The prison was a large three-story building occupying an entire city block close to the Lower Barrakka Gardens. A mid-19th century report describes it as:

a lofty quadrangular building, standing on the brow of a hill fronting the Grand Harbour. It is isolated, being bound by Strada St Ursula in front, the ramparts behind, Strade St Christophoro and Pozzi on either side. It consists of three stories, and occupies a nearby equilateral space about 400 paces in circumference.

Other slaves' prisons were located in Birgu and Senglea, and these were both demolished in the 20th century like the Valletta prison.

==Life in the prison==

Courtyard of flats

Block of flats

The prison contained a tavern, from which slaves could buy food and drink, a mosque for Muslim slaves, and chapels dedicated to St. John the Baptist and the Holy Cross for Christian prisoners.
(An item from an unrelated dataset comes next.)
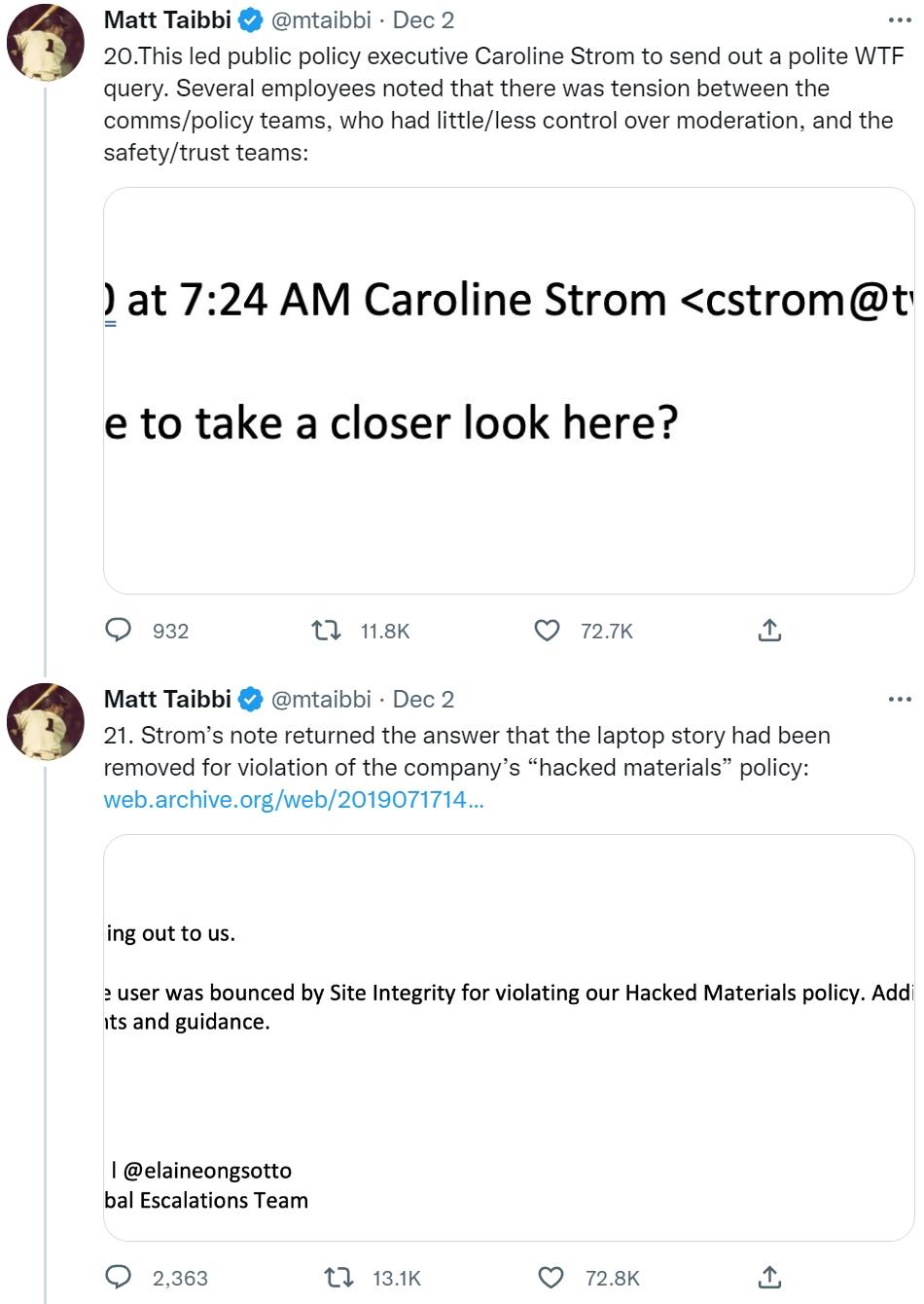This screenshot has width=924, height=1304.
Task: Like tweet 20 with 72.7K likes
Action: (x=548, y=631)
Parts of the prison were accessible to the public, and some slaves operated barber shops and other establishments from within the prison.
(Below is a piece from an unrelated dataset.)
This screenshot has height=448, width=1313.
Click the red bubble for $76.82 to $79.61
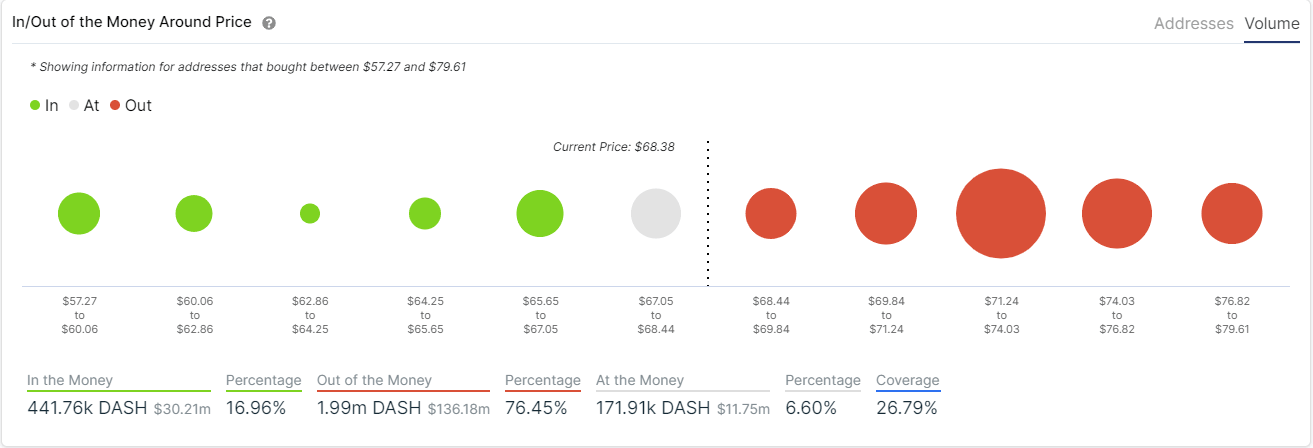(x=1232, y=213)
A court case dated 1779 describes the situation within the prison as:

nobody could claim to have a friend, on the contrary, all are enemies of each other, and traitors each and every one.

The prison was run by a Prodomo, who served as the governor and was a knight of the Order of St. John. Agozzini had direct control over the prisoners, dividing them into work gangs for the galleys, while carcerieri were responsible for the register of prisoners and probably also acted as guards.